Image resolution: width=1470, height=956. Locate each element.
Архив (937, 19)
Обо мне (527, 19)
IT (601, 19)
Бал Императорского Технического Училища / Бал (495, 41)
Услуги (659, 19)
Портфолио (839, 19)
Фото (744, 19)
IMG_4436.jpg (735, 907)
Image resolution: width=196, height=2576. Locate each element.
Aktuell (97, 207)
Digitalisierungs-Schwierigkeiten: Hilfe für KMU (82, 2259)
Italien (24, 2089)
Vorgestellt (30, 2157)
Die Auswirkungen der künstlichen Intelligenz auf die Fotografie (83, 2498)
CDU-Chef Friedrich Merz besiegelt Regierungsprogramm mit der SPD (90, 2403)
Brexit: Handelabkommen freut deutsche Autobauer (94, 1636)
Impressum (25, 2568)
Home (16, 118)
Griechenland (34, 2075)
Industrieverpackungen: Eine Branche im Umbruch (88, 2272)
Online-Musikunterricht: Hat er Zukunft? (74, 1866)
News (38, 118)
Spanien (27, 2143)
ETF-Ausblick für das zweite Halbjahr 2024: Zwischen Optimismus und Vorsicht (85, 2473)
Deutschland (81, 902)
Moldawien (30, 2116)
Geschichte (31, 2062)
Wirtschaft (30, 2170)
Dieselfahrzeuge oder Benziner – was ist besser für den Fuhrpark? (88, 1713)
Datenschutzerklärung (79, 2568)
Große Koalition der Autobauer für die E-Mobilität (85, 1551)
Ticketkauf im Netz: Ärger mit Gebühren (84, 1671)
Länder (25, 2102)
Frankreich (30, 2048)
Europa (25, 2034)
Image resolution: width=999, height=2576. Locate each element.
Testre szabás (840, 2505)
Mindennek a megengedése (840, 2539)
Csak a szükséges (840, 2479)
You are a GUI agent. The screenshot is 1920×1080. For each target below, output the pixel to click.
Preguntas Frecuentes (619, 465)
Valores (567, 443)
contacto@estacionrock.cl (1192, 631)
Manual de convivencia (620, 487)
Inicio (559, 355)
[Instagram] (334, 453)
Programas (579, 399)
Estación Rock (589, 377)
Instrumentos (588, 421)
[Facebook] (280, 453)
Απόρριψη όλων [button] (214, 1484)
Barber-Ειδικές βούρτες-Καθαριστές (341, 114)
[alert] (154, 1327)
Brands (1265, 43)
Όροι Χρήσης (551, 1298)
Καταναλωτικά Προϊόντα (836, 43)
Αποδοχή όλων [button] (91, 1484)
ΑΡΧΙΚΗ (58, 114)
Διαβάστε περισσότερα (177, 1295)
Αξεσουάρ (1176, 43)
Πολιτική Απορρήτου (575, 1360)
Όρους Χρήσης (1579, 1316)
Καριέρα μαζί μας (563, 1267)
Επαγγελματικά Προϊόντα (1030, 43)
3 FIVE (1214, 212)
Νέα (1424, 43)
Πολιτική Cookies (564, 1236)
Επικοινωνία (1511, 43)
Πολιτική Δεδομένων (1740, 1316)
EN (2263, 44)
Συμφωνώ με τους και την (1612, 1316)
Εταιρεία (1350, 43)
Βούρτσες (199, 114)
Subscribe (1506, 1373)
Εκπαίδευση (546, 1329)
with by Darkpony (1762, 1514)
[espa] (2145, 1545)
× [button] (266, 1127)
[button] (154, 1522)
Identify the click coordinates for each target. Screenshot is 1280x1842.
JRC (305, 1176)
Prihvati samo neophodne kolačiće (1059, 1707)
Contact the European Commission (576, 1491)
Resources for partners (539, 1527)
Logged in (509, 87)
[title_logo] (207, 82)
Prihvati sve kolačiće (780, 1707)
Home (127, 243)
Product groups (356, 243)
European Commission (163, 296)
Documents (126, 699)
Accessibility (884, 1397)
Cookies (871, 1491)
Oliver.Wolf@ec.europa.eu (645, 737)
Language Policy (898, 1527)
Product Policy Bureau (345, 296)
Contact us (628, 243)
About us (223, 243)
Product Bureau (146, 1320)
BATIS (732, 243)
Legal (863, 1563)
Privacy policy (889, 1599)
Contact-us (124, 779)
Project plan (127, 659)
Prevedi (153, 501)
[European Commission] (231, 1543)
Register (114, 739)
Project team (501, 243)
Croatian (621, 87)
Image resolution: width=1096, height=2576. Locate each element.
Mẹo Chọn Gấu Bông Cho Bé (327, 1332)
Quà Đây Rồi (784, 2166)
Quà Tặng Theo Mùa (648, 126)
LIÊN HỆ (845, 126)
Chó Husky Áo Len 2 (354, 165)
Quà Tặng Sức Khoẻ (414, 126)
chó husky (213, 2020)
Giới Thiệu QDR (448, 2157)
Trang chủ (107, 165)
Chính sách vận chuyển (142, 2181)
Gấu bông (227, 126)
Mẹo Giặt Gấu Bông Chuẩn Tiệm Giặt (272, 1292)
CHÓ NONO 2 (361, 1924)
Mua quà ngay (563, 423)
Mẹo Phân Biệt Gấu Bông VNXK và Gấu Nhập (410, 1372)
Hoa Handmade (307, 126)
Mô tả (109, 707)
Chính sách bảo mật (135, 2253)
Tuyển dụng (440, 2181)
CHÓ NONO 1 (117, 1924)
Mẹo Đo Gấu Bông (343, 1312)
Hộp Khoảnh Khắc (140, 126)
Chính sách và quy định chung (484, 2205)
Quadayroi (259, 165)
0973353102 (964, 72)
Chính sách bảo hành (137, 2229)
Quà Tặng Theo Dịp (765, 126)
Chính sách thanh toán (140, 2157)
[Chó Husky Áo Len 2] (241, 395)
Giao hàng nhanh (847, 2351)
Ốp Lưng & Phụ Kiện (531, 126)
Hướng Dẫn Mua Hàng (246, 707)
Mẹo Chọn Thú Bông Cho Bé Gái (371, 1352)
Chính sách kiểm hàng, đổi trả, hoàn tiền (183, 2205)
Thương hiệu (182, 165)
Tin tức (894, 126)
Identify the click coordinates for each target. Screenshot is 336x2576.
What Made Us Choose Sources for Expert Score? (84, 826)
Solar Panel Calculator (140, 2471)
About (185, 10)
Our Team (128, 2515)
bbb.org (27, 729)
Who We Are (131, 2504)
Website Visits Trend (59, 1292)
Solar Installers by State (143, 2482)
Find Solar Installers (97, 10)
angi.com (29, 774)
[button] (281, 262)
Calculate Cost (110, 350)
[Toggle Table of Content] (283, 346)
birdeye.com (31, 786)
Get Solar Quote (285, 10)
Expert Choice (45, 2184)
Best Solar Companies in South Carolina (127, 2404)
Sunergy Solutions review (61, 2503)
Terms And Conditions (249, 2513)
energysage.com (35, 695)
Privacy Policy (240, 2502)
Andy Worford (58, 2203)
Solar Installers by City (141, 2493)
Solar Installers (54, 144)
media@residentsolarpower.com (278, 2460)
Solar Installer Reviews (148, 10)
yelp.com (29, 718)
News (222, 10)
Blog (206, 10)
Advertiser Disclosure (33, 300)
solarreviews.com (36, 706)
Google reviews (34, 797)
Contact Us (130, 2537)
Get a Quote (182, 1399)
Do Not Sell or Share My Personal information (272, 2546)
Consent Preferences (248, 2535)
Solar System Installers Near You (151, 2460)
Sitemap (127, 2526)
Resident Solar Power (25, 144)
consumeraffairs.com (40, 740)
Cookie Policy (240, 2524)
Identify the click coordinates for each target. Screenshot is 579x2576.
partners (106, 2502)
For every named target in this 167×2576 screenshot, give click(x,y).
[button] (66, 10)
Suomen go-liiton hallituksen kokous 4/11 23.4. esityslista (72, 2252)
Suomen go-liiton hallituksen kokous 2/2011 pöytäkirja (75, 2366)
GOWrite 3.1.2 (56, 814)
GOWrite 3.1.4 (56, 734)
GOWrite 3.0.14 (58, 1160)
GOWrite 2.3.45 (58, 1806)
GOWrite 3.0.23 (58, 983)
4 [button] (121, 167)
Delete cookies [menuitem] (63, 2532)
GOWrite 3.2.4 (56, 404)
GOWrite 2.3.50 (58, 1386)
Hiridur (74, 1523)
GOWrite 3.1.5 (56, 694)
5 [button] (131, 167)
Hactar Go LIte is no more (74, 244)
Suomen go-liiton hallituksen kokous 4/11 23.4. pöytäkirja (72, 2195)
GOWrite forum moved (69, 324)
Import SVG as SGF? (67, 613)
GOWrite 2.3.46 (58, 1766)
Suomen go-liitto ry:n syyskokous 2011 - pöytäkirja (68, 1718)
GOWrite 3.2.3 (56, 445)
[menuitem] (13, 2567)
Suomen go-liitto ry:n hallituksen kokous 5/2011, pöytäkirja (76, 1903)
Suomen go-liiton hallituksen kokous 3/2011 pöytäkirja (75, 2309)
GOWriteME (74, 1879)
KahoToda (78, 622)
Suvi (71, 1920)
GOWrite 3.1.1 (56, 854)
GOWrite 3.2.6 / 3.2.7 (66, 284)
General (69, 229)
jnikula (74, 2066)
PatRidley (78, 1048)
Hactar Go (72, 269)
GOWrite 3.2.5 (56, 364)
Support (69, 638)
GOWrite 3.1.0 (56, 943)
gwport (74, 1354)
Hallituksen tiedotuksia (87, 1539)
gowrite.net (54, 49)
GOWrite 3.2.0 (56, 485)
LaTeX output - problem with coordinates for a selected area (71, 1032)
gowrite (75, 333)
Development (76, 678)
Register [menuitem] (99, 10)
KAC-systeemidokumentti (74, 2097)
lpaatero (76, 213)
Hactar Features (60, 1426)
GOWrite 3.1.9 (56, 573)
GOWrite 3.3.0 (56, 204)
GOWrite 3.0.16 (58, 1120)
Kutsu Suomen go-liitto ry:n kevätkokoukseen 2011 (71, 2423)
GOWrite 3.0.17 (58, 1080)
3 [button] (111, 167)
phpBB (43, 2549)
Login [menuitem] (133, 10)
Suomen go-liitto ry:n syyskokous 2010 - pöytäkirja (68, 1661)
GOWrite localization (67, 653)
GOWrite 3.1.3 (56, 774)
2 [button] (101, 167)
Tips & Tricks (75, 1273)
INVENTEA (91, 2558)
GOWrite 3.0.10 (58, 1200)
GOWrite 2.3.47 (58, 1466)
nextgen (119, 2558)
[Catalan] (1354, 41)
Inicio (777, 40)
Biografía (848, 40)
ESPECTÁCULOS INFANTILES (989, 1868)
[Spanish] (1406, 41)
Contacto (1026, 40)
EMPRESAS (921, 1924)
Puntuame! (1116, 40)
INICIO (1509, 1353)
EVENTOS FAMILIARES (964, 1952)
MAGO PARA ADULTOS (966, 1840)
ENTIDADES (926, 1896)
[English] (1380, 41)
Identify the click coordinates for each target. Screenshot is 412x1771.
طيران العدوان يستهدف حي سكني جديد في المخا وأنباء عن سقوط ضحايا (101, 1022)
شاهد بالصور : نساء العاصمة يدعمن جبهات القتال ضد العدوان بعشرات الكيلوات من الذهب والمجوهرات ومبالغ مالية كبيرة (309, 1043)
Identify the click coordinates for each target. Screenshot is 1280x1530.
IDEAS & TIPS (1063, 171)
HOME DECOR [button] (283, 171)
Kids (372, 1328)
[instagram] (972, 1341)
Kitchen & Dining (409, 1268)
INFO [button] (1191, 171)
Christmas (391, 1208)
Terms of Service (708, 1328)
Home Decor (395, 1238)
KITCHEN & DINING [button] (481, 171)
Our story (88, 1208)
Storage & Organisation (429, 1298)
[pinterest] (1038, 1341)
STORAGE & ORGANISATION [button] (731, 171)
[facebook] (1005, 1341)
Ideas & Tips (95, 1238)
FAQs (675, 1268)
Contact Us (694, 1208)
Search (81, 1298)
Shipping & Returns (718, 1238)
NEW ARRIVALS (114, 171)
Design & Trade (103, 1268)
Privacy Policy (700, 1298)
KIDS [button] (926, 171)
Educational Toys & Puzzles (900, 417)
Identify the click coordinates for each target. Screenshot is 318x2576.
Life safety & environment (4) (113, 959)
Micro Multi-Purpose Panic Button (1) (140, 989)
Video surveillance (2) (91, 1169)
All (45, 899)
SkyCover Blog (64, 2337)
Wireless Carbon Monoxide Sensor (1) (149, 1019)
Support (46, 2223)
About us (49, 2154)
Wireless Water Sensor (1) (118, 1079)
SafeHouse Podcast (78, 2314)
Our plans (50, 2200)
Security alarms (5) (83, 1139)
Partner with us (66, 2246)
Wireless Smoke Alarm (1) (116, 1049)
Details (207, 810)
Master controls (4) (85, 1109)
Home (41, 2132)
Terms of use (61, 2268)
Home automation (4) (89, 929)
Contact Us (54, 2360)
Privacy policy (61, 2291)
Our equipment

● **AIM OF THE EXERCISE**:
From the data above, reproduce word for word the lines running from the line with "Quà Tặng Theo Mùa (648, 126)" to the line with "Mua quà ngay (563, 423)", ends included.

● **RESPONSE AREA**:
Quà Tặng Theo Mùa (648, 126)
LIÊN HỆ (845, 126)
Chó Husky Áo Len 2 (354, 165)
Quà Tặng Sức Khoẻ (414, 126)
chó husky (213, 2020)
Giới Thiệu QDR (448, 2157)
Trang chủ (107, 165)
Chính sách vận chuyển (142, 2181)
Gấu bông (227, 126)
Mẹo Giặt Gấu Bông Chuẩn Tiệm Giặt (272, 1292)
CHÓ NONO 2 (361, 1924)
Mua quà ngay (563, 423)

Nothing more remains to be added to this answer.